**GESELECTEERDE TEKST:**
- - -

201908232/1/V1.
Datum uitspraak: 24 februari 2020
AFDELING
BESTUURSRECHTSPRAAK
Uitspraak met toepassing van artikel 8:54, eerste lid, van de Algemene wet bestuursrecht op het hoger beroep van:
[de vreemdeling] en [referent],
appellanten,
tegen de uitspraak van de rechtbank Den Haag, zittingsplaats Haarlem, van 15 oktober 2019 in zaak nr. 19/3931 in het geding tussen:
de vreemdeling en referent
en
de staatssecretaris van Justitie en Veiligheid.
Procesverloop
Bij besluit van 16 november 2016 heeft de staatssecretaris een aanvraag van de vreemdeling om haar een machtiging tot voorlopig verblijf te verlenen, afgewezen.
Bij besluit van 4 mei 2017 heeft de staatssecretaris het daartegen door de vreemdeling en referent gemaakte bezwaar ongegrond verklaard.
Bij uitspraak van 15 oktober 2019 heeft de rechtbank de staatssecretaris veroordeeld tot vergoeding van bij de vreemdeling en referent in verband met de behandeling van het daartegen door hen ingestelde beroep opgekomen proceskosten tot een bedrag van € 1.024,00.
Tegen deze uitspraak hebben de vreemdeling en referent, vertegenwoordigd door mr. M.L. van Riel, advocaat te Alkmaar, hoger beroep ingesteld.
Overwegingen
1. De vreemdeling en referent klagen in grief I terecht dat de rechtbank ten onrechte niet heeft gelast dat de staatssecretaris het door hen betaalde griffierecht ten bedrage van € 168,00 voor de behandeling van het beroep aan hen vergoedt. De rechtbank heeft het beroep immers gegrond verklaard en het is niet in geschil dat de vreemdeling en referent € 168,00 aan griffierecht hebben betaald.

- - -

**GETOONDE GEGEVENS:**
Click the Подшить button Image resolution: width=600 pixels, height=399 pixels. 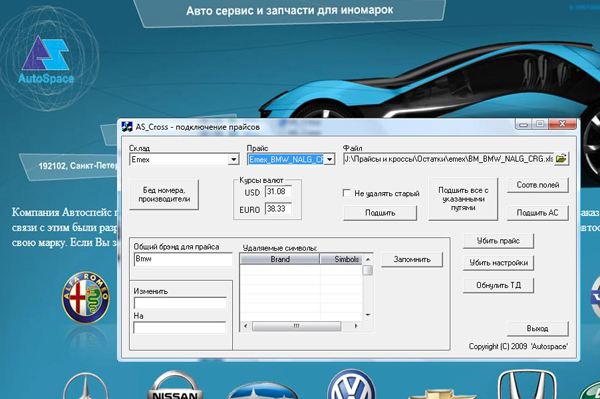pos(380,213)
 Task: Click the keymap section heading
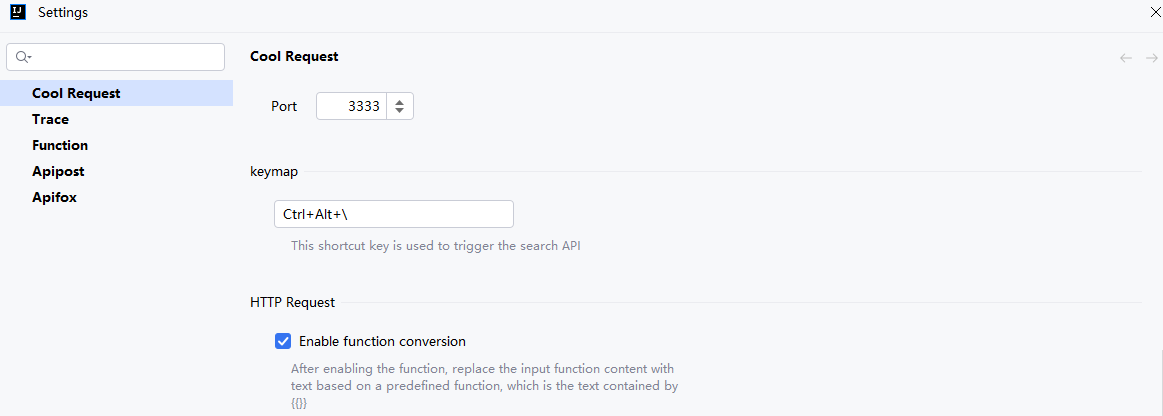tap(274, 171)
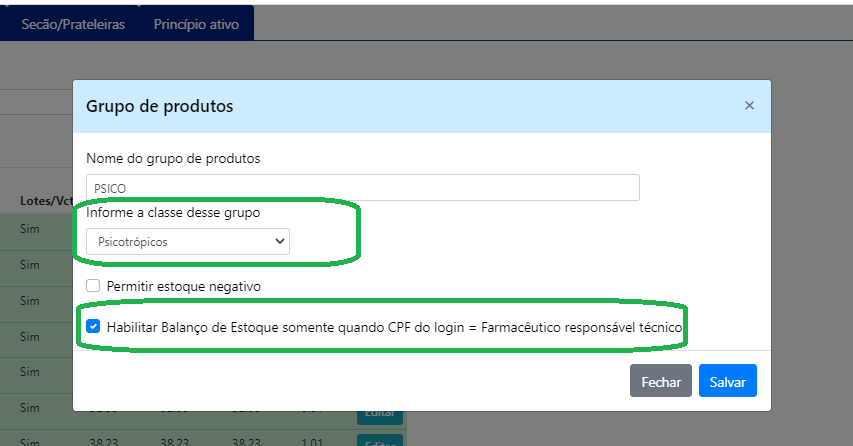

- - -

**UIT TE VOEREN:**
- a) Beantwoord op basis van de uitspraak van de Afdeling de volgende vragen:
(i) Op welke datum heeft de staatssecretaris de aanvraag om een machtiging tot voorlopig verblijf afgewezen?
(ii) Tot welk bedrag aan proceskosten heeft de rechtbank de staatssecretaris veroordeeld?
(iii) Welk bedrag aan griffierecht hebben de vreemdeling en referent voor de behandeling van het beroep betaald?
- b) Schrijf een vervolg op de uitspraak van de Afdeling dat aansluit op de laatste getoonde zin.
De lijst speelt hierbij geen enkele rol.

**VERWACHTE ANTWOORDEN:**
- a)
(i) 16 november 2016
(ii) € 1.024,00
(iii) € 168,00

- b)
De grief slaagt.
2. De vreemdeling en referent klagen in grief II dat de rechtbank ten onrechte de staatssecretaris heeft veroordeeld tot vergoeding van bij hen in verband met de behandeling van het beroep opgekomen proceskosten tot een bedrag van € 1.024,00. Zij voeren aan dat de rechtbank bij de berekening van de proceskosten ten onrechte één zitting heeft geteld terwijl in deze zaak twee zittingen hebben plaatsgevonden, namelijk op 4 september 2019 en 5 september 2018.
3. De rechtbank heeft de uitspraak van 15 oktober 2019 gedaan nadat de Afdeling bij uitspraak van 9 mei 2019 een eerdere uitspraak van de rechtbank in deze zaak had vernietigd en de zaak naar de rechtbank had teruggewezen. Het is niet in geschil dat zowel op 4 september 2019 als op 5 september 2018 een zitting bij de rechtbank heeft plaatsgevonden waarop referent aanwezig is geweest en de vreemdeling zich heeft laten vertegenwoordigen door haar gemachtigde. Omdat de rechtbank in de uitspraak van 15 oktober 2019 heeft overwogen dat zij de staatssecretaris veroordeelt in de kosten die de vreemdeling en referent hebben gemaakt, had de rechtbank bij de berekening van de proceskosten de zittingen van 4 september 2019 en van 5 september 2018 moeten tellen als twee afzonderlijke kostenposten, wegingsfactor 1.
De grief slaagt.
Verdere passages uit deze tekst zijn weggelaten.